• **SELECTED TEXT**
_ _ _ _
[tvm-rfcs] branch main updated: [UnitTests] Parametrized Unit Tests (#7)

areusch Tue, 31 Aug 2021 01:26:49 -0700

This is an automated email from the ASF dual-hosted git repository.

areusch pushed a commit to branch main
in repository https://gitbox.apache.org/repos/asf/tvm-rfcs.git



The following commit(s) were added to refs/heads/main by this push:
     new fd98681  [UnitTests] Parametrized Unit Tests (#7)
fd98681 is described below

commit fd98681b91205ef9cf1d933897a83b2f5fd336fa
Author: Lunderberg <[email protected]>
AuthorDate: Tue Aug 31 03:26:42 2021 -0500

    [UnitTests] Parametrized Unit Tests (#7)
    
    * Initial RFC commit
    
    * Update RFC with PR number and link to PR, now that the PR is open.
    
    * [0007] Added reference to use of `copy.deepcopy`.
    
    * [0007] Removed changes to .gitignore
    
    Following comments, I agree that it doesn't belong in this PR, and may
    include in a separate PR.
_ _ _ _
• **DATA SHOWN**
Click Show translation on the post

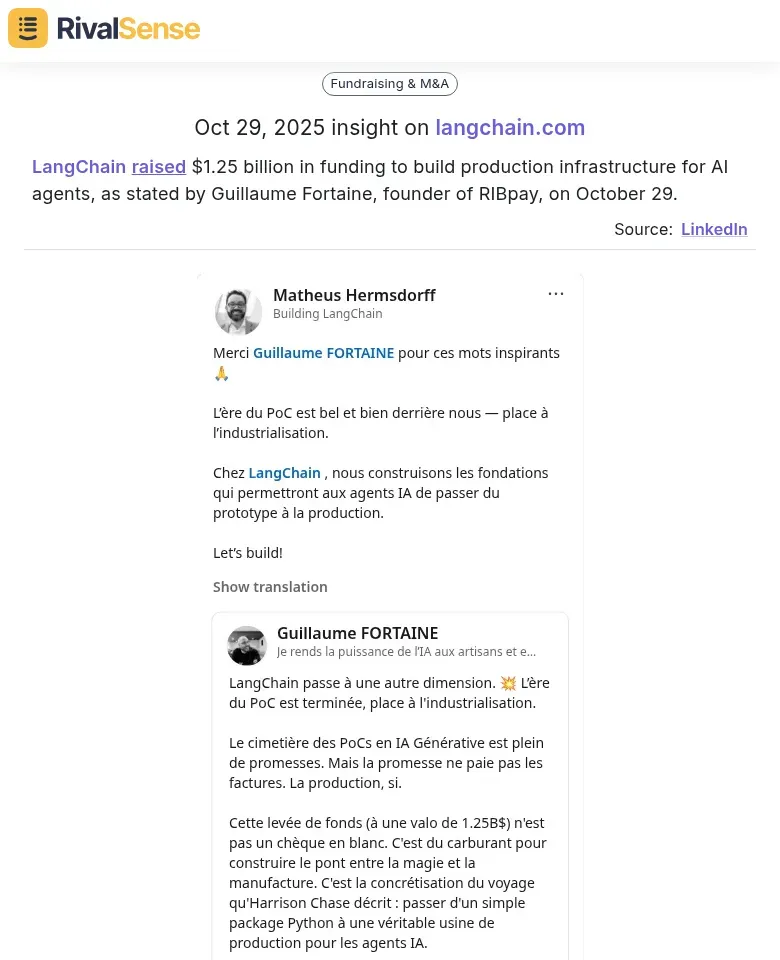(x=270, y=586)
_ _ _ _
Set down the part of the commit email from "The following commit(s)" to "PR is open.", word for word. The listing has no connection to the commit email.

• **REPLY TO THE TASK**
The following commit(s) were added to refs/heads/main by this push:
     new fd98681  [UnitTests] Parametrized Unit Tests (#7)
fd98681 is described below

commit fd98681b91205ef9cf1d933897a83b2f5fd336fa
Author: Lunderberg <[email protected]>
AuthorDate: Tue Aug 31 03:26:42 2021 -0500

    [UnitTests] Parametrized Unit Tests (#7)
    
    * Initial RFC commit
    
    * Update RFC with PR number and link to PR, now that the PR is open.